I suppose I’ll use this as my first post since it is the coolest thing I’ve done in the past week or two (in my opinion).

So [noROBOT] was low on cash (we had about $300.00), and we needed at least 3-5 microphones. One of which was a yamaha subkick. I voted against buying it since I thought $370.00 wasn’t worth it for the microphone. I really wanted that heart pounding bass drum sound though. So after some research online I found out that a bunch of people made their own “subkicks” based on the yamaha design. Truth be told, yamaha stole the idea from the DIY subkick creators actually.

HISTORY TIME:

In the past there was this nifty speaker made by Yamaha called the NS10. This bad boy picked up the lows of the lows. So someone out there discovered that it would be super useful to pick up bass drum frequencies. After this started catching on throughout the forum world Yamaha started to discontinue the NS10 and shortly after the Yamaha Subkick went on sale for the nifty price of $370.00 US.

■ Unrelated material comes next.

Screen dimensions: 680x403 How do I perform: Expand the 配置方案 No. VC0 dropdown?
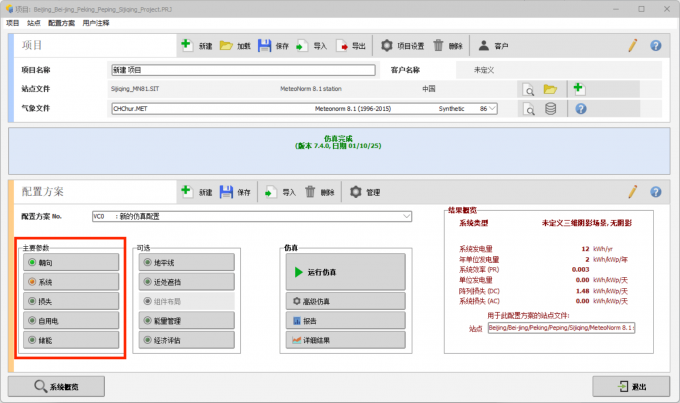(x=406, y=215)
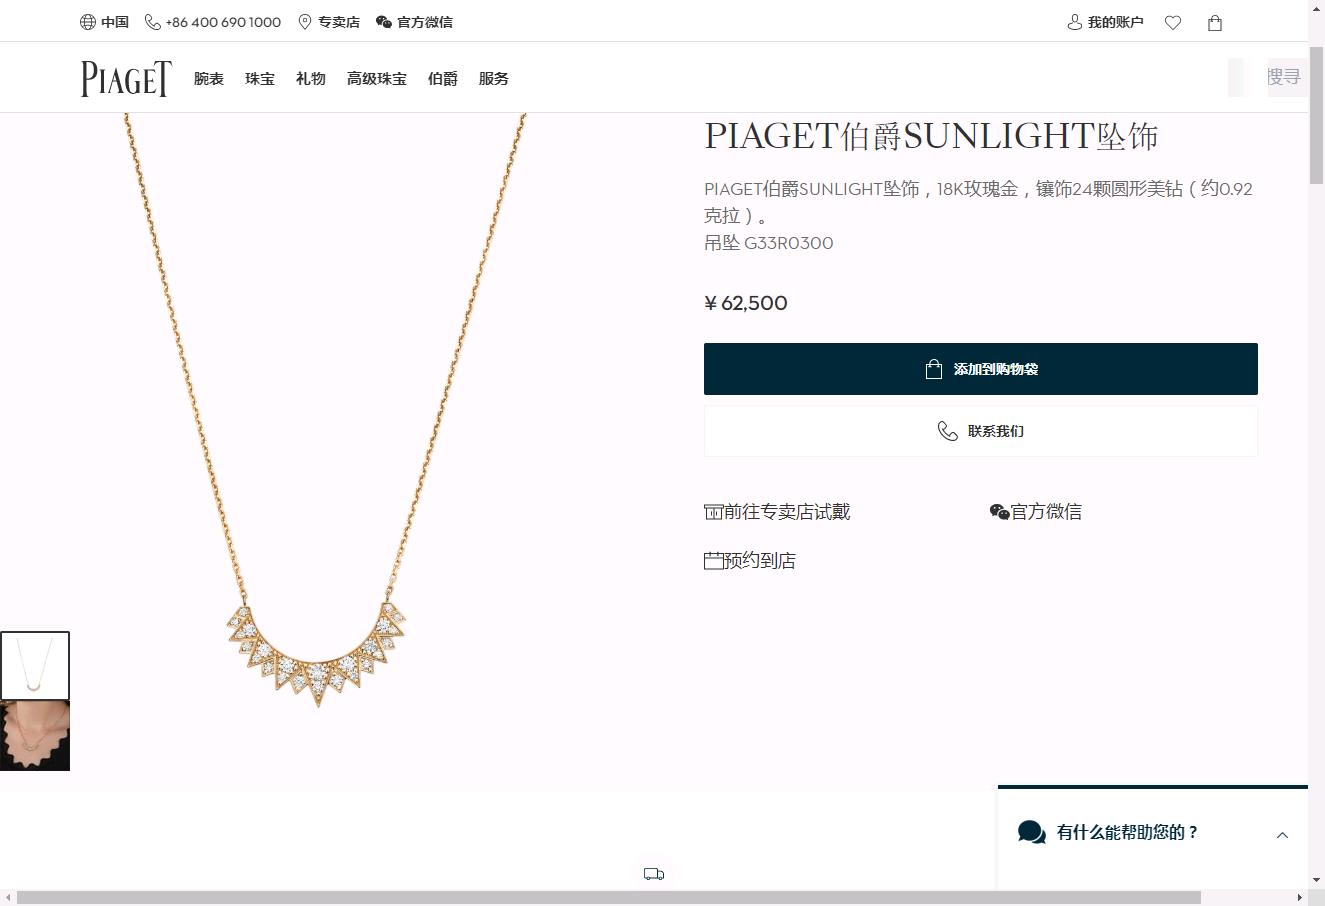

The Jeff and Parris Method:

For those of you that don’t know him, Jeff is the drummer of [noROBOT] woo! Him and I decided to create the most amazing subkick ever. So we went down to “Music Go Round” bought a 30 dollar tom shell which was 12 inches, and I decided to pull my 10 inch bass speaker out of my old bass amp. We mounted the speaker into the tom with L shaped hinges that didn’t bend (we had to use a hacksaw to get it to fit just right) then we stripped down a standard XLR cable on the female end and wired it up to the speaker. The first version got the job done, but it didn’t sound like what we wanted. Definitely not earth shattering. I talked to Tim over at Earcandycabs.com about speakers and he set me on the right path. After researching about several different 10 inch speakers, I settled on the Eminence Legend BP102 10 inch bass speaker which has a usable frequency range from 40hz-2khz which makes it perfect for picking up those sounds you can only feel but not hear. This one seems to have gotten the job done. At first we had a tom head covering the speaker, but it made the bass drum sound boomy, as if we were hitting both the tom and the bass drum simultaneously; however, we removed it and it sounds great. We are currently recording drums with 12 microphones. A ton of SM57s (even for overhead) then 3 mics on the bass drum (akg d100 on the beater with a shure 52 and the subkick on the front). With the money we saved we also bought an Audio Technica AT3031 for the high hat and a Shure beta 57a on the top of the snare. I had a senheiser e609 guitar mic which we placed under the snare which sounds really awesome also. 🙂 Sound clips up soon!

Future Upgrades and Other Info:

The microphone signal is currently way too hot. I had a 20db outline pad in the form of the Tube Pre from Presonus. Apperently even the subkick from yamaha needs something like this to be used properly. I also read that the Yamaha subkick has no resistors or anything of that sort. It is simple a 6 inch speaker with a cable plugged into it. We decided however to go a step further. We are adding a crossover and lpad to add resistance and have a sort of level control completely built into our subkick itself. This will eliminate the need of using a preamp to pad it. Also most people in the forums have been saying 6-8 inch speakers are ideal to creating something like this and that any ol run of the mil speaker will work. I will disagree with them completely. 6-8 inches will work, but the only thing size relates to is clarity. The most important factor about finding a speaker is the range of tones it can output. Ours was 40hz-2Khz which is perfect as mentioned before. The reason being that 40hz is the lowest possible recording frequency and people start rolling off at 32hz. So if you guys can find a speaker that will do this for you I say go for it, have fun and save some money.

By the way I am no pro. I have learned the above by talking to people and experimenting. Hope it helps someone out!